A possible solution for the opIndexXxxAssign morass

Wed Oct 14 13:14:31 PDT 2009

On Wed, Oct 14, 2009 at 9:34 AM, Bill Baxter <wbaxter at gmail.com> wrote:
> On Wed, Oct 14, 2009 at 7:42 AM, Jason House
> <jason.james.house at gmail.com> wrote:
>> Andrei Alexandrescu Wrote:
>>
>>> Right now we're in trouble with operators: opIndex and opIndexAssign
>>> don't seem to be up to snuff because they don't catch operations like
>>>
>>> a[b] += c;
>>>
>>> with reasonable expressiveness and efficiency.
>>
>> I would hope that *= += /= and friends could all be handled efficiently with one function written by the programmer. As I see it, there are 3 basic steps:
>> 1. Look up a value by index
>> 2. Mutate the value
>> 3. Store the result
>
> And as Chad J reminds us, same goes for in-place property mutations
> like  a.b += c.
> It's just a matter of  accessing  .b  vs .opIndex(b).   And really
> same goes for any function  a.memfun(b) += c could benefit from the
> same thing (a.length(index)+=3 anyone?)
>
>> it's possible to use opIndex for #1 and opIndexAssign for #3, but that's not efficient. #1 and #3 should be part of the same function, but I think #2 shouldnot be. What about defining an opIndexOpOpAssign that accepts a delegate for #2 and then use compiler magic to specialize/inline it?
>
> It could also be done using a template thing to inject the "mutate the
> value" operation:
>
> void opIndexOpOpAssignOpSpamOpSpamSpamSpam(string Op)(Thang c, Thing idx) {
>     ref v = <lookup [idx] however you like>
>     mixin("v "~Op~" c;");
>     <store to v to [idx] however you like>
> }
>
> or make it an alias function argument and use Op(v, b).
>
> Sparse matrices are a good case to look at for issues.  a[b] is
> defined for every [b], but if the value is zero nothing is actually
> stored.  So there may or may not be something you can return a
> reference to.   In C++ things like std::map just declare that if you
> try to access a value that isn't there, it gets created.  That way
> operator[] can always return a reference.   It would be great if we
> could make a[b] not force a ref return in cases where there is no
> lvalue that corresponds to the index (or property) being accessed.
> Gracefully degrade to the slow path in those cases.
>
> A good thing about a template is you can pretty easily specify which
> cases to allow using template constraints:
>
> void opIndexOpOpAssignOpSpamOpSpamSpamSpam(string Op)(Thang c, Thing b)
>       if (Op in "+= -=")
> {
>   ...
> }
>
> (+ 1 small dream there about 'in' being defined to mean substring
> search for string arguments -- that doesn't currently work does it?)
>
> If the template can't be instantiated for the particular operation,
> then the compiler would try to revert to the less efficient standby:
> auto tmp = a[b];
> tmp op= c;
> a[b] = tmp;
>
> The whole thing can generalize to all accessors too.  Instead of just
> passing the Op, the compiler could pass the accessor string, and args
> for that accessor.  Here an accessor means ".opIndex(b)",  ".foo", or
> even a general ".memfun(b)"
>
>
> void opIndexOpOpAssignOpSpamOpSpamSpamSpam(string Member, string
> Op)(Thang c, Thing b)
>   if (Member in ".foo() .bar() .opIndex()")
> {
>     string call = ctReplace(Member, "()", "(b)");  // Member looks
> like ".memfun()"  this turns it into ".memfun(b)"
>     ref v = mixin("this" ~ call ~ ";");
>     < any extra stuff you want to do on accesses to v >
>     mixin("v "~Op~" c;");
>     < store v back to member >
> }
>
> It's ugly and perhaps too low-level, but that can be worked on if the
> general principle is sound.   Utility functions can be defined to do
> whatever it is that turns out to be a recurring pattern.  Lack of
> being virtual could be a problem for classes.

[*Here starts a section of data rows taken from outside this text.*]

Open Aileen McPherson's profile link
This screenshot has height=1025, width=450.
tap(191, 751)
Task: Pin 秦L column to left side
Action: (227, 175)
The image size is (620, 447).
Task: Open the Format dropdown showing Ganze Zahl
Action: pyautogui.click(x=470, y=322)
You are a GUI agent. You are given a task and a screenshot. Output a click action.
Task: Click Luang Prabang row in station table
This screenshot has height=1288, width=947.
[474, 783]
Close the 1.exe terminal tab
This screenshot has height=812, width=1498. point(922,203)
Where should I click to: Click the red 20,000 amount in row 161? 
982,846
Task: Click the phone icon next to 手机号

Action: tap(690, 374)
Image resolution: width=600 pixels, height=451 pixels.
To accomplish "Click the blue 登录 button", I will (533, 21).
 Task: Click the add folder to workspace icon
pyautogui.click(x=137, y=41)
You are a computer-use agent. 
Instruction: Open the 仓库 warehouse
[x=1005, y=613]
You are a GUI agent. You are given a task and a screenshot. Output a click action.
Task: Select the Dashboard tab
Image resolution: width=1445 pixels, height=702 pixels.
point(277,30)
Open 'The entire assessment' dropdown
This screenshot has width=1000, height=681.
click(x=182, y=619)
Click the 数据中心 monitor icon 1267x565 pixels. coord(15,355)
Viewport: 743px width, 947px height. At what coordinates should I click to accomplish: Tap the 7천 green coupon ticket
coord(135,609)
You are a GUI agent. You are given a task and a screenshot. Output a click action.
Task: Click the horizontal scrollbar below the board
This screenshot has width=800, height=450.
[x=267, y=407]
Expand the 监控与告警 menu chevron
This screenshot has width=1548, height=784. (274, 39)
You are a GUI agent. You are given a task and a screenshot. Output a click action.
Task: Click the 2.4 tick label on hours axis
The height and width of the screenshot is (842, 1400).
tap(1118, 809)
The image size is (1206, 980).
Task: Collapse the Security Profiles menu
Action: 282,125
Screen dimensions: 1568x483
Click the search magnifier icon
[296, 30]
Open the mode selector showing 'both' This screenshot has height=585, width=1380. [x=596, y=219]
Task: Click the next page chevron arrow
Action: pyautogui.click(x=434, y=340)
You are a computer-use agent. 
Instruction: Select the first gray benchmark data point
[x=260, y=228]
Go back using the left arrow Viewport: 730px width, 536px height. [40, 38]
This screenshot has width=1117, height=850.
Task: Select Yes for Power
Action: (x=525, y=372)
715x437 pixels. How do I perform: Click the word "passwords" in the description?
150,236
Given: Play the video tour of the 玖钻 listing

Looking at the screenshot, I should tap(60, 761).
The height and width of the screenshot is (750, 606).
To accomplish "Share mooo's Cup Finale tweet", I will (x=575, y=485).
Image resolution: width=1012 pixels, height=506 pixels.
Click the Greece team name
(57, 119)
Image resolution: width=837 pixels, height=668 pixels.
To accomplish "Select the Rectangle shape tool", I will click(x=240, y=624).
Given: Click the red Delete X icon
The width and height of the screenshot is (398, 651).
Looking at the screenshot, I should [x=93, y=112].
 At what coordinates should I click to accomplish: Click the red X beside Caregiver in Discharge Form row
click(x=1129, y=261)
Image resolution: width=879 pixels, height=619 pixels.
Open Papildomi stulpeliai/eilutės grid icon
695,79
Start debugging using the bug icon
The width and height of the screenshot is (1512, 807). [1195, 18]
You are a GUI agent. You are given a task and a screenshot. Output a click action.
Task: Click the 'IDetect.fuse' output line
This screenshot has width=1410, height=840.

After mulling over it some more, basically what I'm describing is
simply a function that gives the user a chance to rewrite the AST of
these kinds of ".memfun(args) op= " type operations.

When the compiler sees     "obj.memfun(b) += c"
It gives that bit of the syntax tree to the AST manipulator function
(if obj defines one) and the function can then alter it however
desired.

This is made somewhat clunky by the fact that our only representation
for ASTs is strings.

Actually this could just be a CTFE function.   It doesn't need to be a template.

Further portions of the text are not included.